The teams at Secretly Group and at Spotify have done what they can in playlisting and promotional pushes to amplify the organic streaming success. At the end of 2019, Spotify’s editorial team named “Your Best American Girl” as the best indie track of the 2010s (“Nobody” is at No. 80 too). You’ll see her in places like Spotify’s Ultimate Indie, Essential Indie and Lorem; Apple Music’s Indie Anthems, Indie Folk and Catching Feelings. Her rise on TikTok has her popping up a lot in the Spotify Viral Hits playlist, too. Stein says that with a broader audience comes the opportunity to look outside of the singer-songwriter’s core indie/alt audience and into more pop-oriented playlists — but, as Pardo points out, that isn’t an easy path with an artist as unconventional as Mitski.
“I think one of the things that we’ve run into with Mitski is the songs are sonically pretty unique for the amount of streams that they’re getting,” he says. “We’re doing pop numbers for songs that don’t have a traditional verse-chorus structure. So it’s been an interesting thing for everyone to figure out — how do you place these songs that don’t fit into the expectations [for pop music] that exist throughout the industry, when we have numbers that I think within the vertical of music we exist in are easily in the top 1% or 0.5%?”
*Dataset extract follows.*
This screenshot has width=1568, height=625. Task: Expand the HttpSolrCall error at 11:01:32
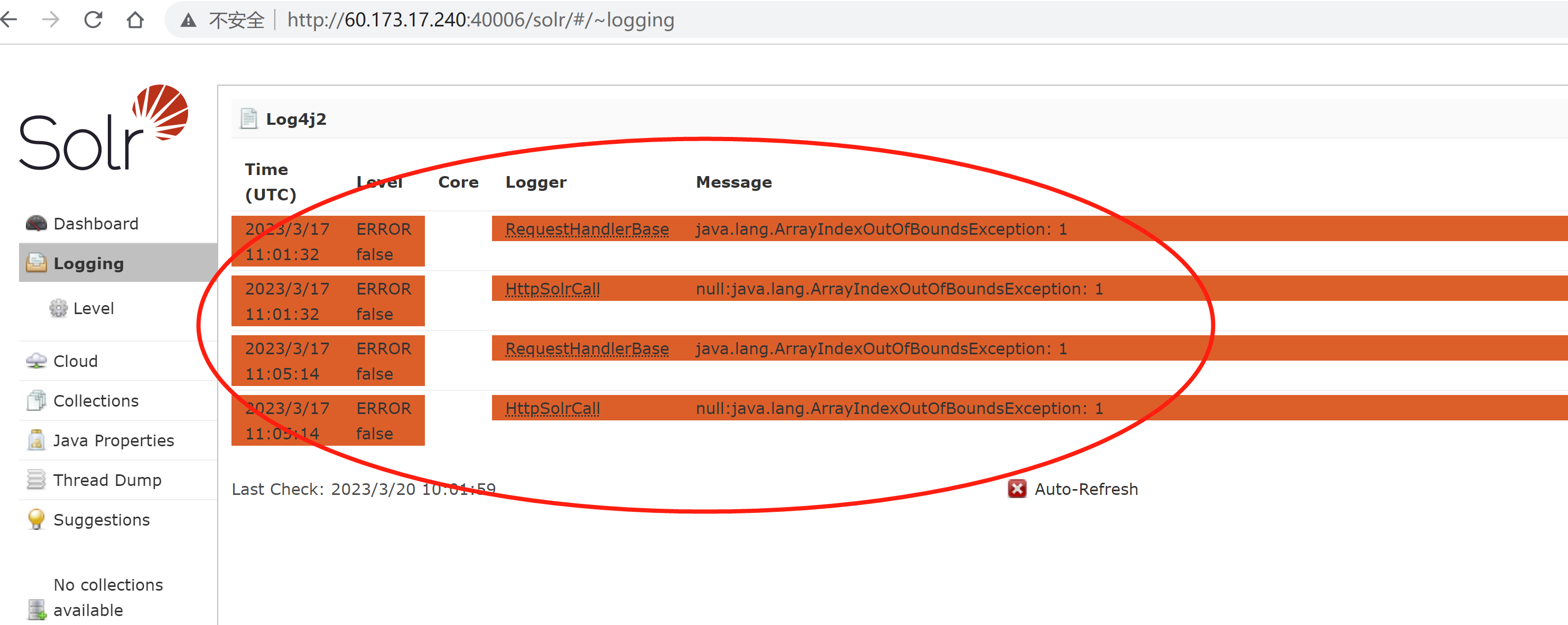(552, 289)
That may speak to a shift caused by TikTok that the traditional industry hasn’t yet caught up with; the way it opens young pop fans’ ears to less accessible, more challenging artists and sounds, by encouraging discovery and providing fan spaces within the same platform. “I think [TikTok] took songs that already had that emotional connection and just evangelized them in a way that wouldn’t be possible with traditional industry levers,” says Pardo. “It’s really democratized [music discovery] in a way that I don’t see being possible otherwise.” Spotify caters to this on some level with “genreless” playlists like Lorem and Pollen, designed to “reflect culture” instead of sonics; but for an artist in Mitski’s position — more the leader of a large cult following than a major player in the larger pop culture — her own Spotify page likely works harder for her than any playlisting infrastructure.
“Working for the Knife,” released on October 5th, was Mitski’s first major single since 2018. It was in the Spotify US Daily Top 50 for the first two days of its release — a near-unheard-of debut for a new indie rock song — and the YouTube premiere for its video saw 66,400 people watching at once, Pardo says. “The most people we’d had concurrently at a premiere [before that] was I think around 11,000 for the Big Red Machine/Taylor Swift song “Renegade” [released via Secretly Group label Jagjaguwar]. So It just pretty squarely blew our expectations of what was possible.”
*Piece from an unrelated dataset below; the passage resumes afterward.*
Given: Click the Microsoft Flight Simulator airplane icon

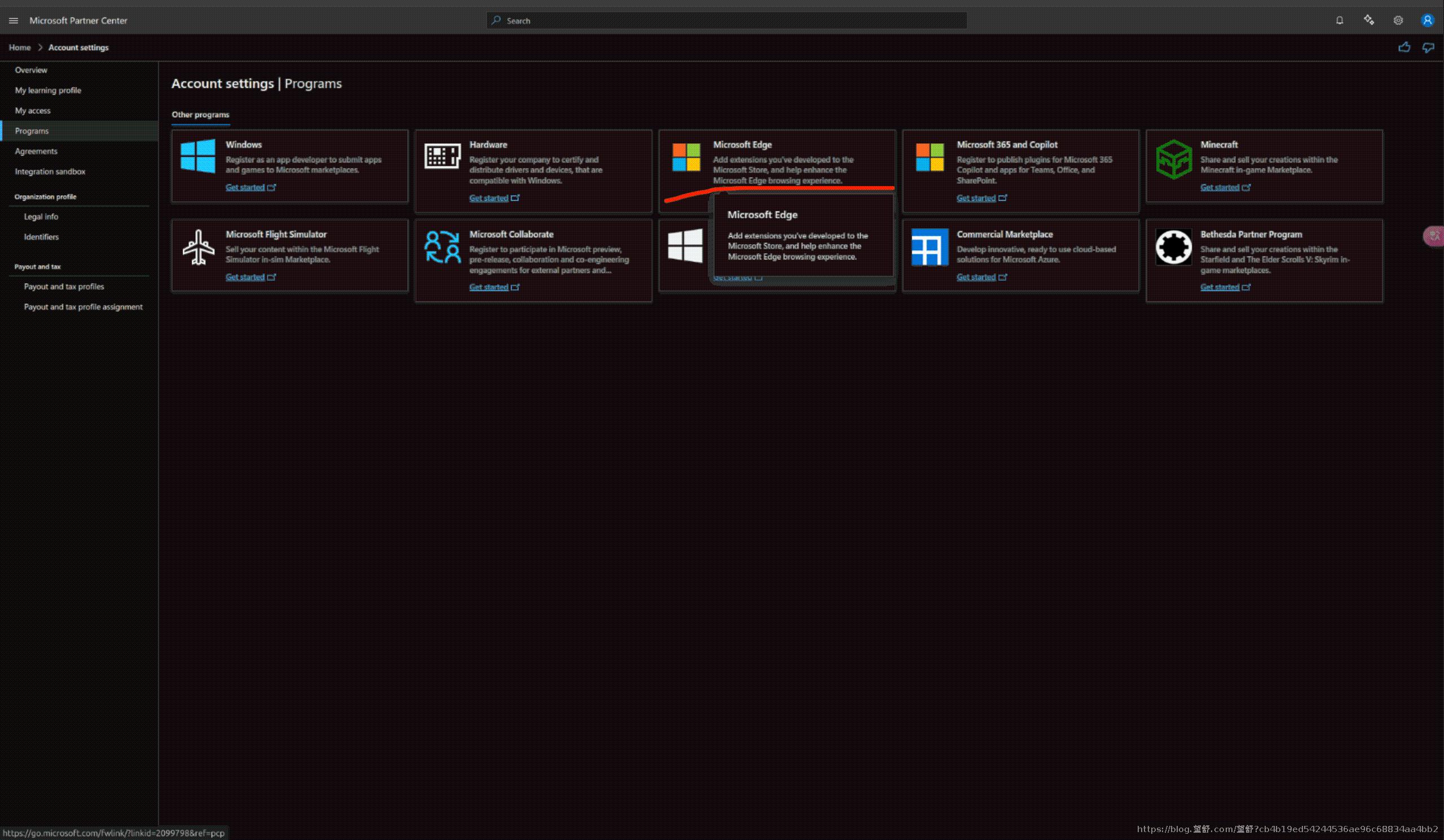Looking at the screenshot, I should (198, 247).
The same day, Mitski announced North American and UK/EU tours for February through April, almost all dates of which sold out on the day of sale. Rooms throughout the U.K. and Europe were upgraded; most of those sold out immediately too. “We knew it was gonna be very strong, [but] my mind was blown at how quick the entirety of the tour went,” says Coombs.
Seeing the between-cycle success convert to such immediate and fervent support for new music is something of an impetus for Dead Oceans. “It changes the nature of the conversations we have,” says Coombs. “[There are] a lot of internal meetings. We’re making sure that every next step we take is in line with how Mitski wants to grow, and what’s vital to her. Right now we’re so in the trenches, taking it day by day.”
Handling an unprecedented rise to success is by nature challenging, but Dead Oceans — with whom Mitski plans to remain “for the foreseeable future”, says Coombs — stay the course by prioritizing Mitski’s artistry. “We’re very fortunate right now to be able to talk about Mitski, whose streaming is growing and tickets are growing, and that of course is one way to measure success,” says Coombs. “But at the end of the day, we’re doing our best work when we’re treating Mitski’s music with care.”